I STILL REMEMBER that jingle and how sinister it sounded to me: “Fall into the Gap.” It was worse than the U2 song “I will follow.” It made me think of the abyss. Later I would be troubled by the slogan “For every generation there’s a Gap.” There’s nothing overtly evil about it, but the ambiguity of this line nagged at me. Are generation gaps good?
But over the years, as the Gap clothing-store chain evolved and grew into a new kind of retail operation, not to mention a philosophy of life, I came to accept and patronize it. There’s much to like about the Gap. The quality is good, the price is right. It even had a historic impact because it embodied a sort of back-to-basics revolt against designerism and new hope for indebted fashion victims. It made basic hip.

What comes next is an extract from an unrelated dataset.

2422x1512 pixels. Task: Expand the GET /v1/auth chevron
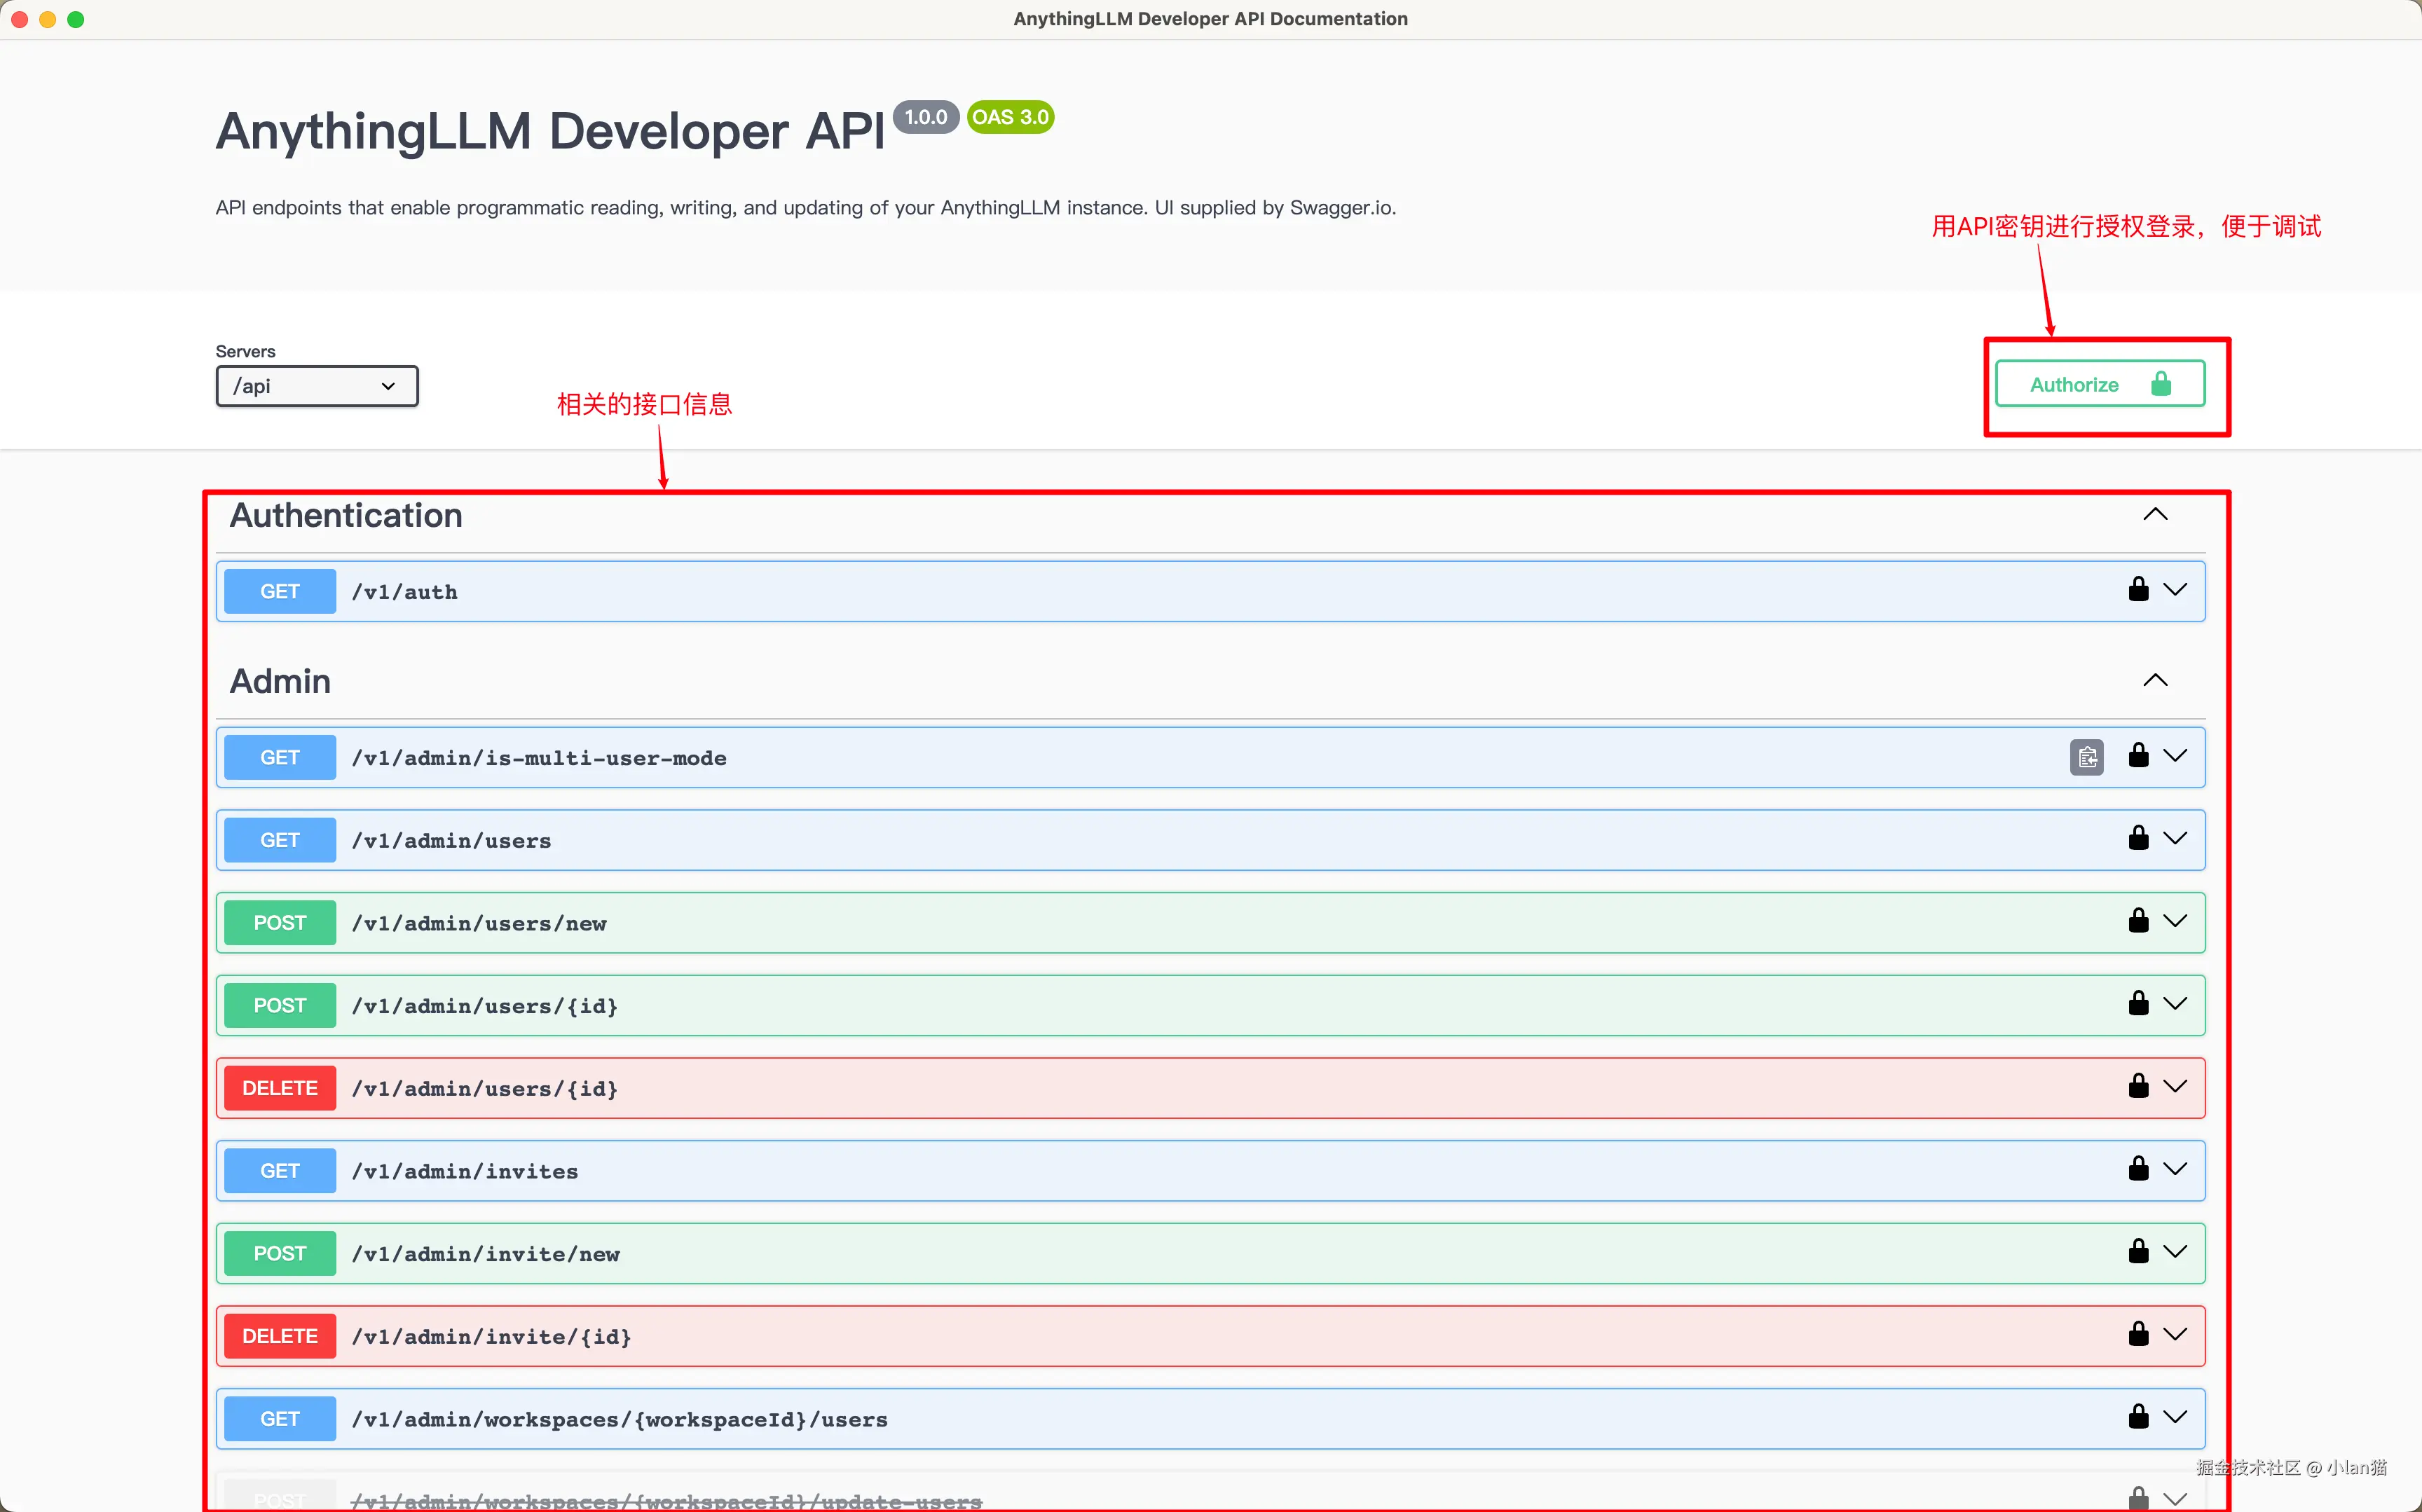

As for their famous advertising campaign “Individuals of Style”—the one featuring real people of varying degrees of realness wearing Gap clothing the way they alone wear it—I thought it was darn effective. All kinds of accomplished people wearing Gap clothes proved that you didn’t have to be able to afford Armani or Chanel to dress like the stars.
But to me the greatest Gap ads are the unauthorized parodies: the “Jim Morrison at 50” Gap ad from Esquire, the Los Angeles Times’ “Hitler Wore Denim” piece, and Art Club 2000’s “Commingle” exhibition at American Fine Arts Co. in New York last summer. The Morrison Gap ad was an uninvited addition to the famous Gap celebrity campaign. A 50-something Morrison, bloated but sober in his pocket T, was listed as a poet and substance-abuse counselor. The Los Angeles Times piece was a goof on the Gap’s khakis campaign, which features photographs of historical figures in their chinos: James Dean wore khakis. Hemingway wore khakis. Picasso wore khakis. Etc. When the Times pointed out that Hitler wore khakis the Gap responded by pulling their advertising from the Times Magazine.
Art Club 2000 had their own conflict with the corporation as a result of their show. The exhibition included shots of the group wearing matching outfits courtesy of the Gap’s “no-hassle” return policy, “appropriations” of Gap display materials, and an “Individuals of Style Portrait Center” where patrons could commission their own Gap ad. The gallery walls were stenciled with directives from Gap literature, such as “Every customer will have their needs determined and merchandise suggested to meet those needs.”
But what specifically drew the ire of the Gap was an advertisement for their show, placed by American Fine Arts Co. in this magazine, that mocked a Gap ad and, in fact, included the Gap logo. A cease-and-desist letter from the Gap’s law department stated that the ad was trademark infringement, “actionable under the Lanham Act, the Copyright Act and the California unfair competition law.” Although I doubt that any Gap customers made accidental purchases at American Fine Arts Co., the Gap’s legal department was concerned that consumers might somehow assume that the Gap had approved the use of its logo and image. This is possible and I understand that the Gap attorneys were just doing their job. Were I™ in their shoes I probably would have done the same Thing®.
The seven young artists who constitute Art Club 2000 also applied for jobs at the Gap (they were unsuccessful) and collected and documented the trash produced by Gap locations throughout Manhattan. In the course of these investigations they discovered interoffice memos, employee evaluation forms, employee telephone numbers, clothing, $16 in cash, a William Gibson novel, unopened letters from Gay Men’s Health Crisis, and the Gap loss-prevention handbook. They also found that the Gap apparently does not recycle paper or packing materials, which is fairly naughty but is probably not unique in the industry.
Art Club 2000’s freewheeling corporate investigation combines the elegant muck-racking of Hans Haacke with a groovy Pop art sensibility. It makes fun. And if artists aren’t going to make fun of artily positioned institutions, who’s going to do it?
One of the club’s members, Sarah Rossiter, stated the group’s goals: “To have the reigns of power handed over to us, and to be viewed as generational spokesmodels. We wanted people to view us as a group intent on being observed as well as innocent, dynamic and perverse.” Obviously they succeeded on all counts, with the exception of having the reigns of power handed over to them, but this was, after all, their first show. Perhaps the most successful aspect of their Gap investigation was their rigorous exploitation of ambiguity. It would have been easy for the group to fall into the gap of faux-Marxist pouting often practiced by Comme des Garçons-wearing semioticians. Instead they presented the problem of the Gap with an honest ambivalence that would well serve anyone involved in creative criticism.